[Collected data entries]
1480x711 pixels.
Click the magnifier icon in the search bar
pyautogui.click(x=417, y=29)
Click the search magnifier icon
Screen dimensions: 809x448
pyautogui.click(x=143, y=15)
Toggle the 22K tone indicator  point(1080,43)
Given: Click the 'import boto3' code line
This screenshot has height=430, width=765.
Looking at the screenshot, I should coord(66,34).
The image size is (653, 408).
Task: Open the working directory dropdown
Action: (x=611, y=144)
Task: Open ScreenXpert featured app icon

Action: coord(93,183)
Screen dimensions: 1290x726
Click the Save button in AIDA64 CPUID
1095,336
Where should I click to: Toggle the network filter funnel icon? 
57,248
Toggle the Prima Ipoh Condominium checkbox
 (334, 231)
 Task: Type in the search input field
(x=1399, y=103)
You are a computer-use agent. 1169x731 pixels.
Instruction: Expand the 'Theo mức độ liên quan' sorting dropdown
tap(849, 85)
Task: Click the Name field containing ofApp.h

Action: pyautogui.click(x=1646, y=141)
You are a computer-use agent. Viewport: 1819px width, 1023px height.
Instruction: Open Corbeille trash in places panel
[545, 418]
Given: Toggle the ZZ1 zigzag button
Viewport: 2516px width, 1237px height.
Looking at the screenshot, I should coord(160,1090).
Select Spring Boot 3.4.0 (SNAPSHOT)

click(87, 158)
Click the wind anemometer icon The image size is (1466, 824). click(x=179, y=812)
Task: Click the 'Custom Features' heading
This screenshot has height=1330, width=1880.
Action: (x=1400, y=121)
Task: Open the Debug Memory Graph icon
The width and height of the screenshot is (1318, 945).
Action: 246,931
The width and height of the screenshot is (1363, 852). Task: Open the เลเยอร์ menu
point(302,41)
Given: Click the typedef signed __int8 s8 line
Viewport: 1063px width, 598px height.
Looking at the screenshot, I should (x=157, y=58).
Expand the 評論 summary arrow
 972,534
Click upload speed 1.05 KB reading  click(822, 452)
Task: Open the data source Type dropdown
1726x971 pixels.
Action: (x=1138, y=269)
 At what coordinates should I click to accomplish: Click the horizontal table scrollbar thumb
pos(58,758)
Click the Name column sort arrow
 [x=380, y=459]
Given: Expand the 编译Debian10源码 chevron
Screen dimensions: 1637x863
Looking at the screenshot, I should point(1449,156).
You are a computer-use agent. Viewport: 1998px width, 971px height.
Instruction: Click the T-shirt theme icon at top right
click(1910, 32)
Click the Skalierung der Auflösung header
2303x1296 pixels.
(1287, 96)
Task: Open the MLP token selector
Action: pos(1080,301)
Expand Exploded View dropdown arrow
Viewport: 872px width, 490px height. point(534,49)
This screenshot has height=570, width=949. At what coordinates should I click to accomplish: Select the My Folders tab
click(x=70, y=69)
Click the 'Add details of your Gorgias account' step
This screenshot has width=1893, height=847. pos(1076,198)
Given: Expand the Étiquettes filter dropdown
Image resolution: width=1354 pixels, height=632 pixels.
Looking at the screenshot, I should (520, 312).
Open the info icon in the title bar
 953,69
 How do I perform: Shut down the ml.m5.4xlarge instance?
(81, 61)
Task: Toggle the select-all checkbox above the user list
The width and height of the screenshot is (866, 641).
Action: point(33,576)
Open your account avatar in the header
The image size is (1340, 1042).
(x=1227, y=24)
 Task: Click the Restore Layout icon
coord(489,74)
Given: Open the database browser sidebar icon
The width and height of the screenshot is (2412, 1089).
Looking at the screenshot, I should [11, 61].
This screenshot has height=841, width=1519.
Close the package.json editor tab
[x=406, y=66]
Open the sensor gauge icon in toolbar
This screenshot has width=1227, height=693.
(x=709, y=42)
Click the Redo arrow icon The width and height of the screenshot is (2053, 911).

#### GOAL OF THE EXERCISE
The output should be exactly the lines above from the line containing "Viewport: 2516px width, 1237px height." to the line containing "Given: Expand the 编译Debian10源码 chevron", inclusive, with no other lines.

#### TASK RESULT
Viewport: 2516px width, 1237px height.
Looking at the screenshot, I should coord(160,1090).
Select Spring Boot 3.4.0 (SNAPSHOT)

click(87, 158)
Click the wind anemometer icon The image size is (1466, 824). click(x=179, y=812)
Task: Click the 'Custom Features' heading
This screenshot has height=1330, width=1880.
Action: (x=1400, y=121)
Task: Open the Debug Memory Graph icon
The width and height of the screenshot is (1318, 945).
Action: 246,931
The width and height of the screenshot is (1363, 852). Task: Open the เลเยอร์ menu
point(302,41)
Given: Click the typedef signed __int8 s8 line
Viewport: 1063px width, 598px height.
Looking at the screenshot, I should (x=157, y=58).
Expand the 評論 summary arrow
 972,534
Click upload speed 1.05 KB reading  click(822, 452)
Task: Open the data source Type dropdown
1726x971 pixels.
Action: (x=1138, y=269)
 At what coordinates should I click to accomplish: Click the horizontal table scrollbar thumb
pos(58,758)
Click the Name column sort arrow
 [x=380, y=459]
Given: Expand the 编译Debian10源码 chevron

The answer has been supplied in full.